Approximately 17 per cent of the world’s buses are electric and the e-bus market is growing. Governments are keen to offer incentives for electrification. In the UK, for example, the government has offered £50 million to towns pledging to create 100 per cent electric bus fleets.
Electrification of buses might appear to be the perfect answer to help achieve emission reduction targets, but its implementation is more complicated than it first appears.
Many of the challenges are infrastructural. E-bus fleets need a large number of charging points and policy-makers are trying to keep up. Charging ports and the facilities that house them are expensive and require the reallocation of land in dense urban areas. If ports and other charging facilities are thin on the ground, e-buses will not be able to offer longer routes and service flexibility.
While the lack of charging ports is the most acute problem, it is not the only one. When e-bus adoption is scaled up, it will significantly increase demands on local power grids. At that stage, grid instability might also become a problem. Fortunately, most cities have interconnected systems to address these problems in the grid network. However, this will remain a barrier to electrification in those places with inadequate electricity networks.
There are also technological barriers inherent in the buses themselves. The batteries have limited power and range. Longer routes and steeper topographies are therefore problematic. This is a technology in its infancy and continued innovation through pilot schemes will be necessary to overcome these teething issues.
As bus manufacturers take on these challenges, there is also an opportunity for companies to make the most of the new design realm of electric buses. With chassis design revolving around battery placement, a factor that many bus manufacturers have taken different stances on, one electric bus could look incredibly different to another.
It is crucial that bus manufacturers have access to design flexible suppliers, with equal focus on quality. For example, Chinese company BYD’s electric buses, which were designed for the Chinese market, encountered unanticipated technical issues when they were piloted in Bogotá, the Columbian capital. The e-buses designed for the Chinese domestic market were ill-suited to the driving style and conditions in Columbia.
The Bogotá case highlights the importance of high-quality conventional components, amid the electrification hype. Furthermore, the demand for reliable parts will increase when battery technology makes anticipated improvements. The next generation of batteries may last longer than your traditional diesel engine, but the other components that make up the bus will need similar longevity to take advantage of this longer lifecycle.
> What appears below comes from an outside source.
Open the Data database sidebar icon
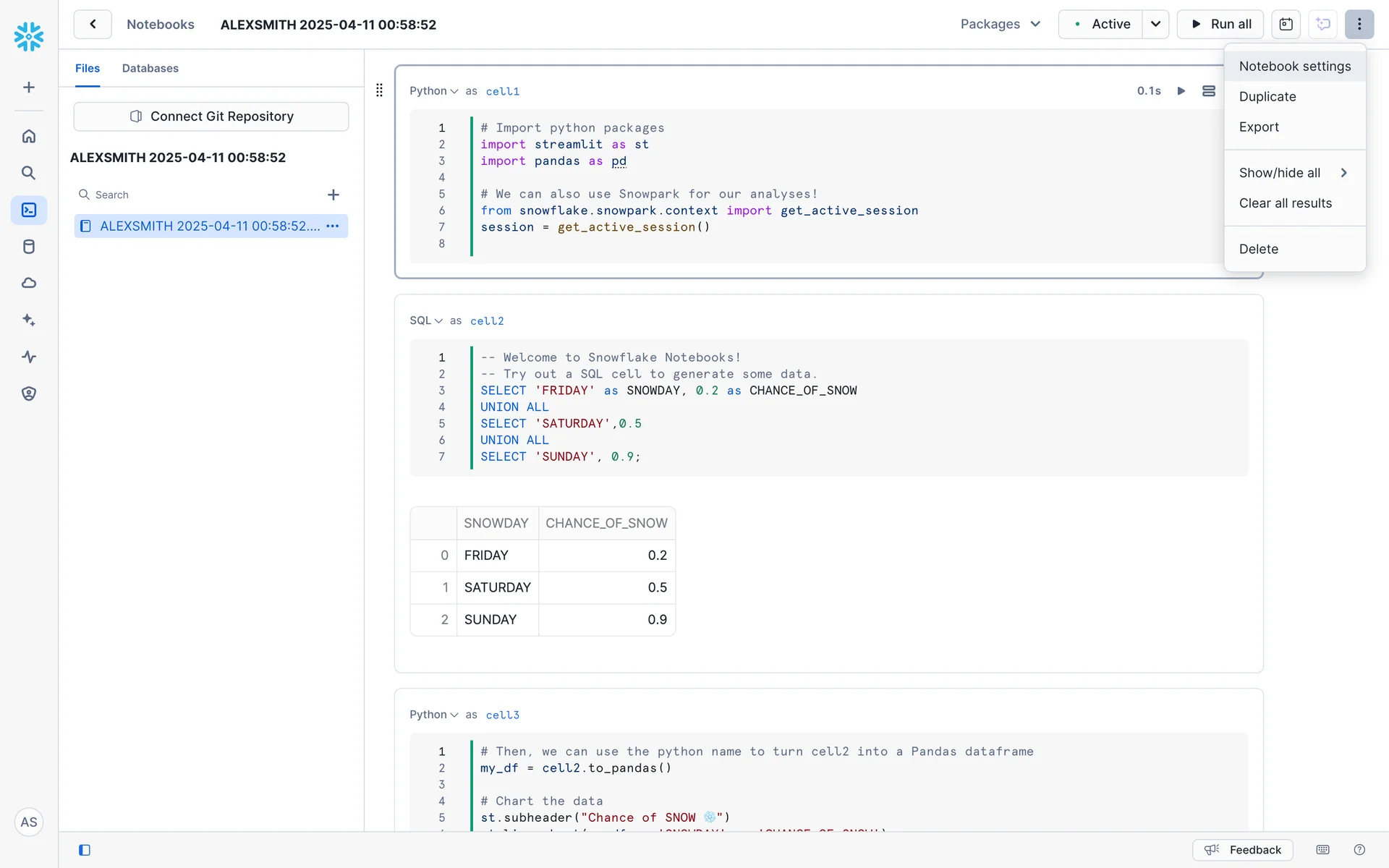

As the industry aims to make widespread electrification a reality, massive infrastructural projects will be necessary to ensure the buses are properly charged and can compete with their traditional equivalents in terms of route distance and flexibility. Designers and manufacturers of e-buses will have to be creative in overcoming some of the technical limitations of the buses themselves. This will require design flexibility, innovative pilot schemes and high-quality components. Once that is ensured, it will be full charge ahead toward the environmental benefits of widespread electrification.